You want to shock 'em, but not run them away. It's one of the problems of being an artist. Find a balance and bring your audience along with you, if you can.

Sometimes you cannot. But you should try. At least, that's what I think.


-- Roger
© Copyright 2011, Roger R. Angle




Monday, May 2, 2011

BORGES vs. CORMAC McCARTHY

This is truly a clash of titans. It never occurred to me before to compare Jorge Luis Borges and Cormac McCarthy.

They are very different writers, but I think it might be interesting to compare their minds. That is what you engage when you read.
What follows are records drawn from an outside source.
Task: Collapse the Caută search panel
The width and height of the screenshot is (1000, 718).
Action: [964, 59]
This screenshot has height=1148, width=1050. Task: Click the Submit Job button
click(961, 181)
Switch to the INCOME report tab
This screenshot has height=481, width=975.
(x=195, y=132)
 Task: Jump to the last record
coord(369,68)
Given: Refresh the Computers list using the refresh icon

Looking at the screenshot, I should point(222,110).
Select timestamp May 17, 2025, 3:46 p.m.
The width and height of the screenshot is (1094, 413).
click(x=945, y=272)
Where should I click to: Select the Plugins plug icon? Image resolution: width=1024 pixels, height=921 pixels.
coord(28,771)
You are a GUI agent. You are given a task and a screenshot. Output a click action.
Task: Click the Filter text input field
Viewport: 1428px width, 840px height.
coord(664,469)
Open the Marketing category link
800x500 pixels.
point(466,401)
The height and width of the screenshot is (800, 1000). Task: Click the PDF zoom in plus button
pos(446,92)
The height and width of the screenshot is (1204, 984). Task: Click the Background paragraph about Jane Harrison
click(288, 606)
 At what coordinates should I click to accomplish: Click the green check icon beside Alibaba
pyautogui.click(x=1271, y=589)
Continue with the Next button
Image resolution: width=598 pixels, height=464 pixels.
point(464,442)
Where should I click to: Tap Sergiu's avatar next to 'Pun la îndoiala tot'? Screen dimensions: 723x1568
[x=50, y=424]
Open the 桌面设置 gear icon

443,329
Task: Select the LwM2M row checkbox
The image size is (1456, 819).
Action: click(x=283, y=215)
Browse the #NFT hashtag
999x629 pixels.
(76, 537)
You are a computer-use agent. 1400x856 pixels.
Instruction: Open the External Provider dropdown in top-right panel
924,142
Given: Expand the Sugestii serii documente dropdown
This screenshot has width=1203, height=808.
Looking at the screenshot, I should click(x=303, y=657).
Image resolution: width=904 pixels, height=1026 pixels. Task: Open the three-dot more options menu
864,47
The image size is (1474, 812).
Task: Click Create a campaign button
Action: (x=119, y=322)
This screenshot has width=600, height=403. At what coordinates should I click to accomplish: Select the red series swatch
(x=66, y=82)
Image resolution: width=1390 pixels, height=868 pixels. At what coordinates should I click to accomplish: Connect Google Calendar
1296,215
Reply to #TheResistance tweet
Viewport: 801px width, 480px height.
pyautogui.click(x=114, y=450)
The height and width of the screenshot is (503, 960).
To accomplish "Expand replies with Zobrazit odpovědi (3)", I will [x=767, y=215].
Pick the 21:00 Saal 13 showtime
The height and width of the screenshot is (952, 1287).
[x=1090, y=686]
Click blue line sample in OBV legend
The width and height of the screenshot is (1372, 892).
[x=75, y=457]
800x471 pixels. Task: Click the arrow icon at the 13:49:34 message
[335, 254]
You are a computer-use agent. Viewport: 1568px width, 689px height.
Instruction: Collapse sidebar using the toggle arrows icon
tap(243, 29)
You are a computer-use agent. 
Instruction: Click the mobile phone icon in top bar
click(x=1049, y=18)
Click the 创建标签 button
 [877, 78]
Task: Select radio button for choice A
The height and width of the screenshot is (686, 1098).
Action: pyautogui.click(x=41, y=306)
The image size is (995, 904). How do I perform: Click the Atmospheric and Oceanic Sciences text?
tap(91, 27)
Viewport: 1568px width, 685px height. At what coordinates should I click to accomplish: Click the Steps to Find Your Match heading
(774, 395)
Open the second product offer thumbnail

Borges's mind is like an infinite palace of countless rooms. Some rooms are libraries filled with unforeseen books by myriad authors. Other rooms hold chests of jewels, like those you imagine pirates once buried in the Caribbean.

All in all, Borges is a magical and transcendent experience. How did one man contain so many mysteries?

It is impossible to conceive of such a writer, to understand him all at once. Reading him is like living in New York City. You could live there a thousand years and go out every day and every night and still not see everything.

Cormac McCarthy, on the other hand, is different. He is like going on a long voyage by ship. He reminds me most of Herman Melville. Reading him is like living "Moby Dick" over and over again. You become the whale, and you become the harpoon. And you die over and over.

I don't know how to explain what I mean. 

Both writers offer profound experiences of the imagination. At the moment, I prefer Borges. Perhaps that is because I am stuck in Cormac McCarthy's "The Road," an annoying and tedious story that is apocalyptic, episodic and bleak, to say the least.

Both are great writers, and I recommend them both. But not every book by each.

-- Roger

© Copyright 2011, Roger R. Angle



Sunday, May 1, 2011

ON 'THE ROAD' TO HELL

I am still trying to slog through "The Road" by Cormac McCarthy.

Parts of it are well written, but I don't believe any of it, and I think it's self-indulgent and without any clear moral purpose.

I believe that fiction should have a higher moral calling, a reason to exist, a theme, an insight into human nature and an insight into the world.

This doesn't work like that. The theme seems to be, "We're all stupid and we'll die," like that line from "Blade Runner," the great sci-fi movie that's part L.A. noir and part future vision.

I am having a hell of time trying to read this stuff.

So far, I don't see the point.

BTW, I do recommend several other of his books: "Blood Meridian," "Suttree," and "Cities of the Plain" (up to the Epilogue).

"Blood Meridian" is way and away the finest novel by any living American writer, I do believe.